When searching for good dividend stocks, the most important questions concern the stability of the dividend. Can the company pay the dividend in good times and bad? Does the company have a competitive advantage that makes it hard for new entrants to replicate its business model? Finally, does the board of directors have a policy guiding how it determines the dividend that is paid?

Let's take a look at how CME Group (CME 0.94%) answers these questions.

The world's dominant derivatives exchange

CME Group is the world's biggest derivatives exchange, encompassing the Chicago Mercantile Exchange, the Chicago Board of Trade, the New York Mercantile Exchanges, and the Commodity Exchange, among others. Investors trade commodity futures and options, currencies, interest rate derivatives, and stock index futures. Since starting out as the Chicago Butter and Egg Board more than a century ago, the company has grown by acquisition over the years, buying the Chicago Board of Trade in 2006 and the New York Mercantile Exchange two years later.

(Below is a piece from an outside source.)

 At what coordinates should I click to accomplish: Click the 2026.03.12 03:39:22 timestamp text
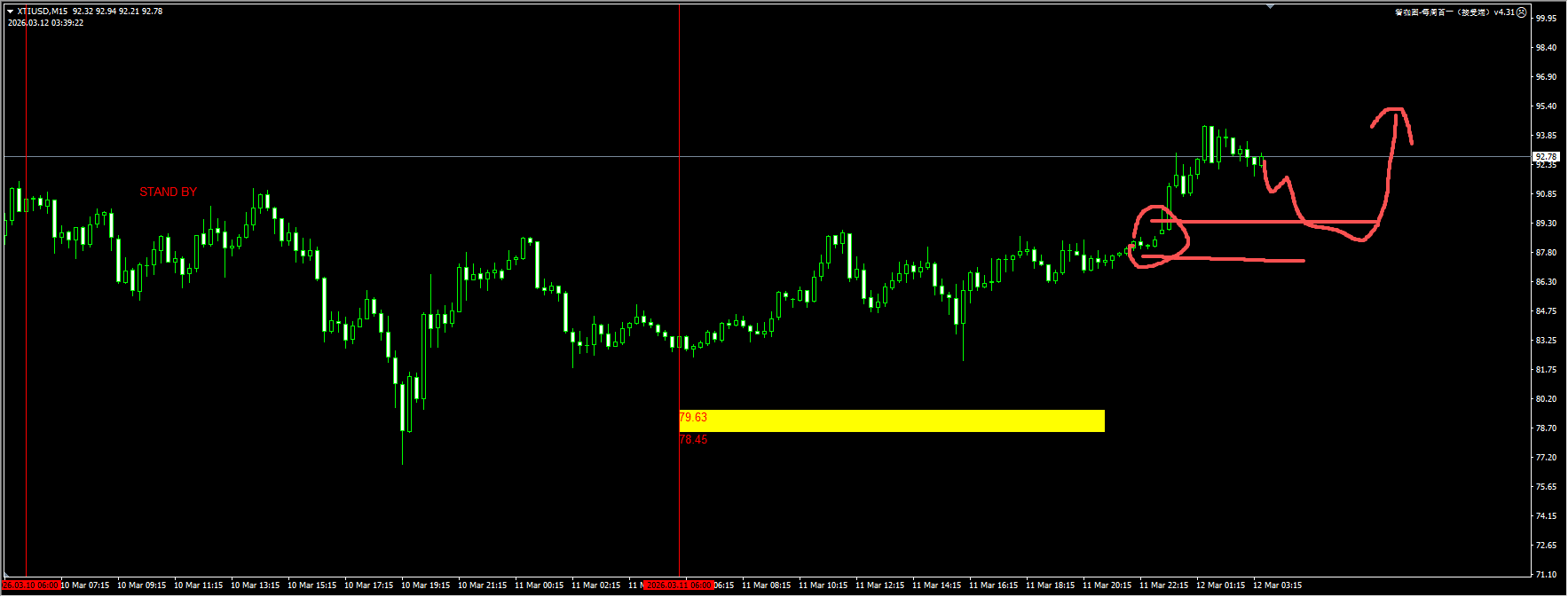tap(46, 23)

Its customer base includes institutional and individual investors, banks, corporations, governments, and central banks.

Picture of money, a calculator and a note that says "dividends"

Image source: Getty Images.

CME's business model

CME earns most of its money through clearing and transaction fees. Clearing is the business of facilitating transactions, which means ensuring the buyer has the money and the seller has the securities. CME Group also sells its market data to media and trading terminals like Bloomberg and Reuters. While people are most familiar with the S&P 500 futures, CME is best known for interest rate derivatives, especially eurodollars and London Interbank Offered Rate (LIBOR).

CME has a huge competitive moat, as investors are most likely to trade on exchanges where volume and liquidity is the highest. It would not be easy for a competitor to re-create what CME has built. Demand for a risk management tool is generally insensitive to the general economy. This means that CME Group's trading and clearing fees will be relatively stable over time, which is exactly what a dividend investor would want to see. Growth will be driven by the introduction of new products, particularly environmental, social, and governance (ESG) indexes and Secured Overnight Financing Rate (SOFR) contracts, which will be replacing LIBOR. 

CME's dividend policy

CME's dividend policy, as stated in its annual report, is to pay a quarterly dividend that works out to be about 50% to 60% of the prior year's earnings, along with a variable end-of-year dividend. Last year, CME paid four quarterly dividends of $0.75 and a variable dividend of $2.50. So between the four quarterly dividends of $3 and the $2.50 variable dividend, CME paid $5.50, which would have worked out to a 3% yield for investors who bought at the beginning of 2019. Currently, CME pays a quarterly dividend of $0.85, and we'll have to see what the variable dividend will be at the end of the year.

Note that last year's dividend came out of $5.91 in earnings per share, which pushed CME's payout ratio to an exceptionally high 93% (payout ratio measures dividends as a percentage of earnings, so we want to see lots of breathing room). That said, the variable dividend doesn't have any formulaic determination, just that it will depend on "operating results, capitalization expenditures, potential merger and acquisition activity and other forms of capital return including regular dividends and share buybacks during the prior year." So basically, you are getting a base yield of 1.9% with some sort of bonus at the end of the year.

CME's intent to pay most of its earnings out as dividends, along with its stable business model, indeed makes it a great dividend stock.